══ Entries shown

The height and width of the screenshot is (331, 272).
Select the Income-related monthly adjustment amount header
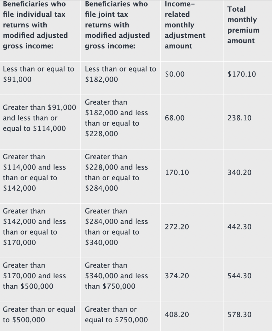pyautogui.click(x=185, y=25)
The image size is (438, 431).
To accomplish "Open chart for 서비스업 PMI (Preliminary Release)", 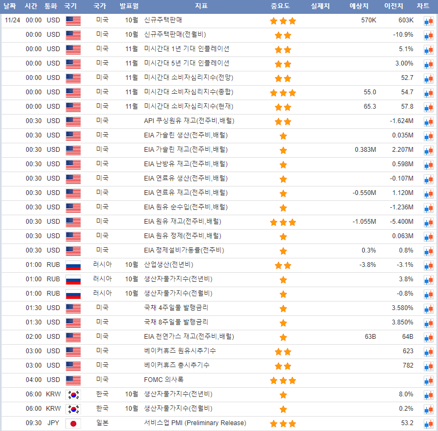I will [428, 424].
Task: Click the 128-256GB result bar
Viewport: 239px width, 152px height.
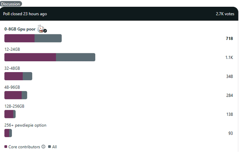Action: [x=10, y=114]
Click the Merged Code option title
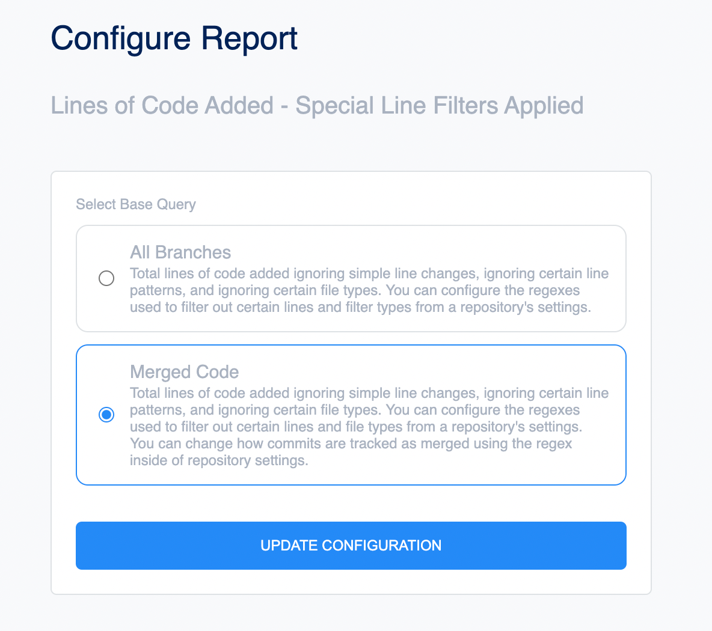 coord(185,372)
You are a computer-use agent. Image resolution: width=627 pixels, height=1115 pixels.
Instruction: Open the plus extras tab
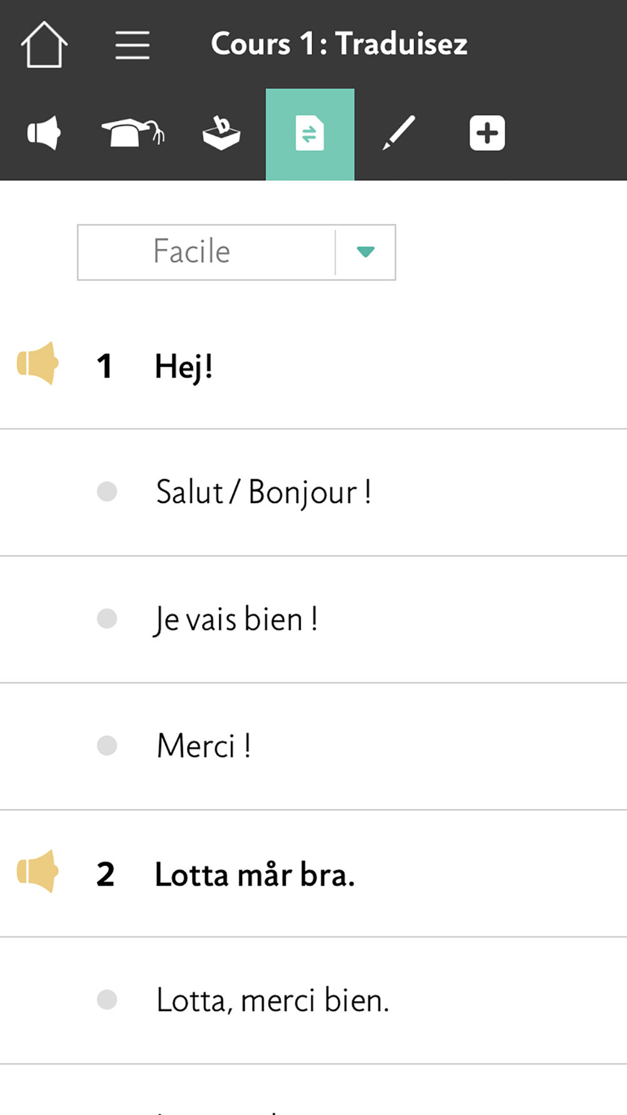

════

## Exercise brief
Retype the line containing "Viewport: 239px width, 152px height." and each line after it through the last line of the entries above, exactly, with no pictures and nothing else.

## Solution to the exercise
Viewport: 239px width, 152px height.
Action: [x=10, y=114]
Click the Merged Code option title
 coord(185,372)
You are a computer-use agent. Image resolution: width=627 pixels, height=1115 pixels.
Instruction: Open the plus extras tab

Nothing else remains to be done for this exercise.